▸ Work required
Once you have read the listing, print all of it word for word.

▸ Input for this task
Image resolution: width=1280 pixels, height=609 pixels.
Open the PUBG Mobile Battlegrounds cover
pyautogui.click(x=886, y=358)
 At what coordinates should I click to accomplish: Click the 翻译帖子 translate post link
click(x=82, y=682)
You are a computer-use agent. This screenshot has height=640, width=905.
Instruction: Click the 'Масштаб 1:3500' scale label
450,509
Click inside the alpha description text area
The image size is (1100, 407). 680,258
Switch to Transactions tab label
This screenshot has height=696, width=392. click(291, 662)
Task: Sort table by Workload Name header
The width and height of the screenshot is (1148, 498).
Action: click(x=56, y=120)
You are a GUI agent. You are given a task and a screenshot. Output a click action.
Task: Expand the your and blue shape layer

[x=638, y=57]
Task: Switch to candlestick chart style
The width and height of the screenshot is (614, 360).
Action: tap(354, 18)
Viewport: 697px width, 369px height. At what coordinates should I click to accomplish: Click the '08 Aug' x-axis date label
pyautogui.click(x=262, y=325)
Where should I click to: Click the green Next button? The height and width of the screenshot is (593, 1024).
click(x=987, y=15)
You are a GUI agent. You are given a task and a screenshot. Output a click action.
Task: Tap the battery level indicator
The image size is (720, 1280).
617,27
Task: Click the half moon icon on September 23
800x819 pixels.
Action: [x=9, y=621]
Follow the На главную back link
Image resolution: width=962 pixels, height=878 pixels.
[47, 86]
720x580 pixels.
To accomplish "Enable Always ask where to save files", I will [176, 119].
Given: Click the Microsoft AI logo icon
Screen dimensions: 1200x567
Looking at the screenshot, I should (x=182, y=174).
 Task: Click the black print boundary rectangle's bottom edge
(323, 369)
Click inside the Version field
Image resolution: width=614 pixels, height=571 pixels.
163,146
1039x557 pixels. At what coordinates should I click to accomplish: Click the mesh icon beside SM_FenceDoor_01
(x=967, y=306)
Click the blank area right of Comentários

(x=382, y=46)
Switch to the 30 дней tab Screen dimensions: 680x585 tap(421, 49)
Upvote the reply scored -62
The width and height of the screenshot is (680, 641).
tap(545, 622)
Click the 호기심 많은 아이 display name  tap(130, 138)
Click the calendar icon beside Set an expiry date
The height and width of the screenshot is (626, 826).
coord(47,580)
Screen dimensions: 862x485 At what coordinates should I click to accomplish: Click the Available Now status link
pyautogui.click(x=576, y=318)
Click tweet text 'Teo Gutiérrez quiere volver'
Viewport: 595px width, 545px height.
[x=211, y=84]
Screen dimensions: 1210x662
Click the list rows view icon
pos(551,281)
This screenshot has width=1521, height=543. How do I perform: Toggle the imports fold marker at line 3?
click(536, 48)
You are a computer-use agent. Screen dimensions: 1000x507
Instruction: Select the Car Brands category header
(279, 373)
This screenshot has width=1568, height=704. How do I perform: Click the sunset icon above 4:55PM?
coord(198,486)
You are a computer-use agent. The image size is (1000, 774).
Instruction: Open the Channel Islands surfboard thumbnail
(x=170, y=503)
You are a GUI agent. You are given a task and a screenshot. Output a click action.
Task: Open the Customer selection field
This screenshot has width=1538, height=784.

▸ Worked solution
Image resolution: width=1280 pixels, height=609 pixels.
Open the PUBG Mobile Battlegrounds cover
pyautogui.click(x=886, y=358)
 At what coordinates should I click to accomplish: Click the 翻译帖子 translate post link
click(x=82, y=682)
You are a computer-use agent. This screenshot has height=640, width=905.
Instruction: Click the 'Масштаб 1:3500' scale label
450,509
Click inside the alpha description text area
The image size is (1100, 407). 680,258
Switch to Transactions tab label
This screenshot has height=696, width=392. click(291, 662)
Task: Sort table by Workload Name header
The width and height of the screenshot is (1148, 498).
Action: click(x=56, y=120)
You are a GUI agent. You are given a task and a screenshot. Output a click action.
Task: Expand the your and blue shape layer

[x=638, y=57]
Task: Switch to candlestick chart style
The width and height of the screenshot is (614, 360).
Action: tap(354, 18)
Viewport: 697px width, 369px height. At what coordinates should I click to accomplish: Click the '08 Aug' x-axis date label
pyautogui.click(x=262, y=325)
Where should I click to: Click the green Next button? The height and width of the screenshot is (593, 1024).
click(x=987, y=15)
You are a GUI agent. You are given a task and a screenshot. Output a click action.
Task: Tap the battery level indicator
The image size is (720, 1280).
617,27
Task: Click the half moon icon on September 23
800x819 pixels.
Action: [x=9, y=621]
Follow the На главную back link
Image resolution: width=962 pixels, height=878 pixels.
[47, 86]
720x580 pixels.
To accomplish "Enable Always ask where to save files", I will [176, 119].
Given: Click the Microsoft AI logo icon
Screen dimensions: 1200x567
Looking at the screenshot, I should (x=182, y=174).
 Task: Click the black print boundary rectangle's bottom edge
(323, 369)
Click inside the Version field
Image resolution: width=614 pixels, height=571 pixels.
163,146
1039x557 pixels. At what coordinates should I click to accomplish: Click the mesh icon beside SM_FenceDoor_01
(x=967, y=306)
Click the blank area right of Comentários

(x=382, y=46)
Switch to the 30 дней tab Screen dimensions: 680x585 tap(421, 49)
Upvote the reply scored -62
The width and height of the screenshot is (680, 641).
tap(545, 622)
Click the 호기심 많은 아이 display name  tap(130, 138)
Click the calendar icon beside Set an expiry date
The height and width of the screenshot is (626, 826).
coord(47,580)
Screen dimensions: 862x485 At what coordinates should I click to accomplish: Click the Available Now status link
pyautogui.click(x=576, y=318)
Click tweet text 'Teo Gutiérrez quiere volver'
Viewport: 595px width, 545px height.
[x=211, y=84]
Screen dimensions: 1210x662
Click the list rows view icon
pos(551,281)
This screenshot has width=1521, height=543. How do I perform: Toggle the imports fold marker at line 3?
click(536, 48)
You are a computer-use agent. Screen dimensions: 1000x507
Instruction: Select the Car Brands category header
(279, 373)
This screenshot has width=1568, height=704. How do I perform: Click the sunset icon above 4:55PM?
coord(198,486)
You are a computer-use agent. The image size is (1000, 774).
Instruction: Open the Channel Islands surfboard thumbnail
(x=170, y=503)
You are a GUI agent. You are given a task and a screenshot. Output a click action.
Task: Open the Customer selection field
This screenshot has width=1538, height=784.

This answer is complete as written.